Reputation: 463
I'm making a count table for 2 data frames. One looks like this:
table1 <- data.table("Col1" = c("Al", "Al", "Al", "Cu", "Cu", "Cu", "Pb", "Pb",
"Pb"), "Col2" = c("F", "UF", "P", "F", "UF", "P", "F", "UF", "P"), "Col3" = c("C",
"UC", "<", "C", "UC", "<", "C", "UC", "<"))
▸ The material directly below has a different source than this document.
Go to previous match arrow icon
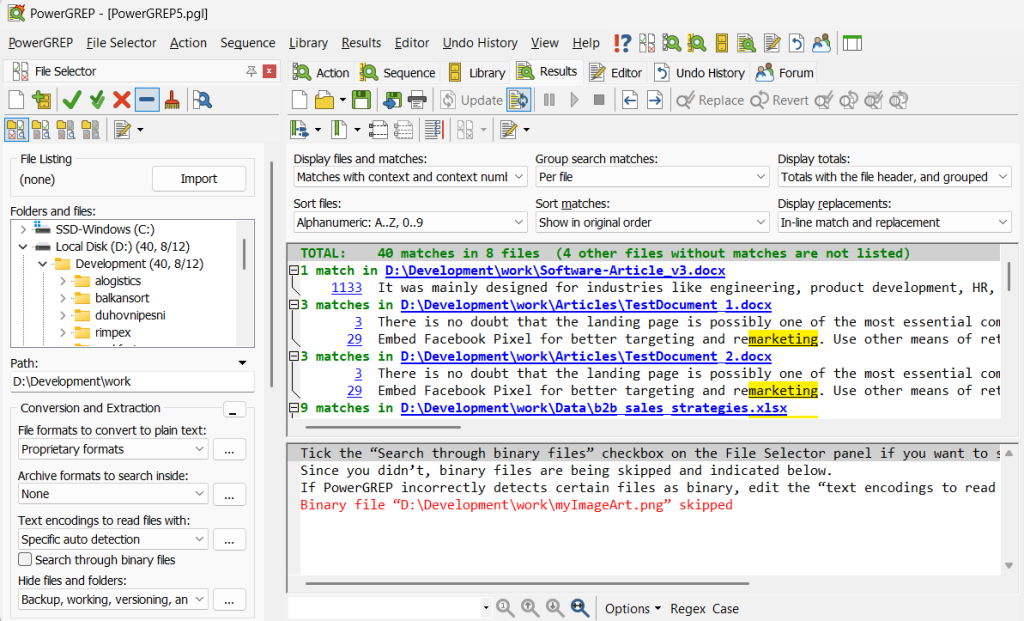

table2 <- data.table("Col1" = c("Al", "Al", "Cu", "Pb", "Pb", "Pb"), "Col2" = c("F",
"UF", "F", "F", "UF", "P"), "Col3" = c("C", "UC", "<", "C", "UC", "<"))
I'd create a count table for table1 and table2 like this:
table1 %>% group_by(Col1, Col2, Col3) %>% tally()
# A tibble: 9 x 4
# Groups: Col1, Col2 [9]
Col1 Col2 Col3 n
<chr> <chr> <chr> <int>
1 Al F C 1
2 Al P < 1
3 Al UF UC 1
4 Cu F C 1
5 Cu P < 1
6 Cu UF UC 1
7 Pb F C 1
8 Pb P < 1
9 Pb UF UC 1
table2 %>% group_by(Col1, Col2, Col3) %>% tally()
# A tibble: 6 x 4
# Groups: Col1, Col2 [6]
Col1 Col2 Col3 n
<chr> <chr> <chr> <int>
1 Al F C 1
2 Al UF UC 1
3 Cu F < 1
4 Pb F C 1
5 Pb P < 1
6 Pb UF UC 1
But I'd like the count table for table2 to have the 0 counts with the combinations from table1, not remove them completely so it doesn't show the 0 counts. Is there a way I can do this with dplyr or a different package?
Thank you for your help!
Upvotes: 1
Views: 1105
Reputation: 269870
1) Append an n=1 column to table2 and an n=0 column to table 1 and then sum n by group.
table2 %>%
mutate(n = 1L) %>%
bind_rows(table1 %>% mutate(n = 0L)) %>%
group_by(Col1, Col2, Col3) %>%
summarize(n = sum(n), .groups = "drop")
giving:
# A tibble: 10 x 4
Col1 Col2 Col3 n
<chr> <chr> <chr> <int>
1 Al F C 1
2 Al P < 0
3 Al UF UC 1
4 Cu F < 1
5 Cu F C 0
6 Cu P < 0
7 Cu UF UC 0
8 Pb F C 1
9 Pb P < 1
10 Pb UF UC 1
2) This variation gives the same result.
list(table1, table2) %>%
bind_rows(.id = "id") %>%
group_by(Col1, Col2, Col3) %>%
summarize(n = sum(id == 2L), .groups = "drop")
3) This is a data.table only solution.
rbindlist(list(table1, table2), idcol = TRUE)[,
.(n = sum(.id == 2L)), by = .(Col1, Col2, Col3)]
4) This is a base R solution.
both <- rbind(transform(table1, n = 0), transform(table2, n = 1))
aggregate(n ~., both, sum)
5) This uses SQL.
library(sqldf)
sqldf("with both as (
select *, 0 as n from table1
union all
select *, 1 as n from table2
)
select Col1, Col2, Col3, sum(n) as n
from both
group by Col1, Col2, Col3
")
Upvotes: 0
Reputation: 17648
You can try complete
library(tidyverse)
table2 %>%
count(Col1, Col2, Col3, name = "sum") %>%
complete(distinct_all(table1), fill = list(sum=0))
# A tibble: 10 x 4
Col1 Col2 Col3 sum
<chr> <chr> <chr> <dbl>
1 Al F C 1
2 Al P < 0
3 Al UF UC 1
4 Cu F C 0
5 Cu P < 0
6 Cu UF UC 0
7 Pb F C 1
8 Pb P < 1
9 Pb UF UC 1
10 Cu F < 1
Or a full_join
table2 %>%
count(Col1, Col2, Col3, name = "sum") %>%
full_join(distinct_all(table1)) %>%
mutate(sum=replace_na(sum, 0))
Upvotes: 2
Reputation: 102309
What about this?
table1 %>%
left_join(cbind(table2, n = 1)) %>%
group_by(Col1, Col2, Col3) %>%
mutate(n = sum(n, na.rm = TRUE))
and we will see
Col1 Col2 Col3 n
<chr> <chr> <chr> <dbl>
1 Al F C 1
2 Al UF UC 1
3 Al P < 0
4 Cu F C 0
5 Cu UF UC 0
6 Cu P < 0
7 Pb F C 1
8 Pb UF UC 1
9 Pb P < 1
Upvotes: 1